_Work item_. Print the data below exactly, but only the lines from the one containing "Screen dimensions: 736x1024" down to the one containing "Given: Toggle the", inclusive.

_Information supplied_.
--- START ---

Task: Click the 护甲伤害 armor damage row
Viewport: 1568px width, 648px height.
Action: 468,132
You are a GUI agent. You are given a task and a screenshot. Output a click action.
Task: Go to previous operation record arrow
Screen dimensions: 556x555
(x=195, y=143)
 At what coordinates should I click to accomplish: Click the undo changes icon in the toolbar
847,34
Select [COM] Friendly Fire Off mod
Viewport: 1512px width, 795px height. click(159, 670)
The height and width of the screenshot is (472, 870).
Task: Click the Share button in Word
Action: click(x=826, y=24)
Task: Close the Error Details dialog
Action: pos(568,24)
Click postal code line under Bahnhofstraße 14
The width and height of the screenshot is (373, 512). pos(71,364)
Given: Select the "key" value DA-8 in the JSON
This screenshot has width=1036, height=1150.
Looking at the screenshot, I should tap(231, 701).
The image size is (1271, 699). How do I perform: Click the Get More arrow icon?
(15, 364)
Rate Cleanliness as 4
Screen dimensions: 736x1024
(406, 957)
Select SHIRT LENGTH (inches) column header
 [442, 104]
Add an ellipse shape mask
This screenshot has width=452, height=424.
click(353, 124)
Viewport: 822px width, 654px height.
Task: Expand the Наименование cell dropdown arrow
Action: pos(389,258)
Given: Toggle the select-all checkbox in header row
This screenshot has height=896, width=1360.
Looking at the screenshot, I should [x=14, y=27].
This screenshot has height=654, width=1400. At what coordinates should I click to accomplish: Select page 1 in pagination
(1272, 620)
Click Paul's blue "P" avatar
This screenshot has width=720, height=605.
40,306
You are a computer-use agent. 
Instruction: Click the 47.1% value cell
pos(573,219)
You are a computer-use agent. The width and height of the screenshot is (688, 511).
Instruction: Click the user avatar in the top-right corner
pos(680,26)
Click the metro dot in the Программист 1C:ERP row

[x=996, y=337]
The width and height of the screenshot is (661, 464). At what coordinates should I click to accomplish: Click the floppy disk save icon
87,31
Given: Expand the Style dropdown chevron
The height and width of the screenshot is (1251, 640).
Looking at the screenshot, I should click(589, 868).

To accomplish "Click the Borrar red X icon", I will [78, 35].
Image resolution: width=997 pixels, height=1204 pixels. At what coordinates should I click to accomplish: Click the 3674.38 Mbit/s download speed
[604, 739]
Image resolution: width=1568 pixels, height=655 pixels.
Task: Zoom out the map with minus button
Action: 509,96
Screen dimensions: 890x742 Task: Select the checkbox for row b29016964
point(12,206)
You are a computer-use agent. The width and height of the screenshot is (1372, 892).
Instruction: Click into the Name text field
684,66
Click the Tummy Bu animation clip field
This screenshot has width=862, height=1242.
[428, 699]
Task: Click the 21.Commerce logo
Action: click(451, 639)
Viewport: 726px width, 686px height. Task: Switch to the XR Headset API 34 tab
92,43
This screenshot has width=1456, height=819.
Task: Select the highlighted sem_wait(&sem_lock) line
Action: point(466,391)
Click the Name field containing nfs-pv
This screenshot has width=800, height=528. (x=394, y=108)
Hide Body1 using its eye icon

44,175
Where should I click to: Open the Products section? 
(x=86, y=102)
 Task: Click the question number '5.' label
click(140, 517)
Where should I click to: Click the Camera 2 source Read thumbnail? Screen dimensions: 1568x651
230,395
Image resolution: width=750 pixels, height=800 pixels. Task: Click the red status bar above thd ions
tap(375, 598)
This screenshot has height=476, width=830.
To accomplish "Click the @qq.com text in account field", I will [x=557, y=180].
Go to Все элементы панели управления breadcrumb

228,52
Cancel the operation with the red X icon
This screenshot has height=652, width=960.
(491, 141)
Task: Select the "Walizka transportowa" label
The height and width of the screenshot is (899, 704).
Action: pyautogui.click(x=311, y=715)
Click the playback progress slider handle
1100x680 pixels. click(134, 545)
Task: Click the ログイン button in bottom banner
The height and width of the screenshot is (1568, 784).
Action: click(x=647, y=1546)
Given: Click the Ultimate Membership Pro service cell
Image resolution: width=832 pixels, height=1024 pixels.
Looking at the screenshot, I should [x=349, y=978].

--- END ---

_Answer to the problem_.
Screen dimensions: 736x1024
(406, 957)
Select SHIRT LENGTH (inches) column header
 [442, 104]
Add an ellipse shape mask
This screenshot has width=452, height=424.
click(353, 124)
Viewport: 822px width, 654px height.
Task: Expand the Наименование cell dropdown arrow
Action: pos(389,258)
Given: Toggle the select-all checkbox in header row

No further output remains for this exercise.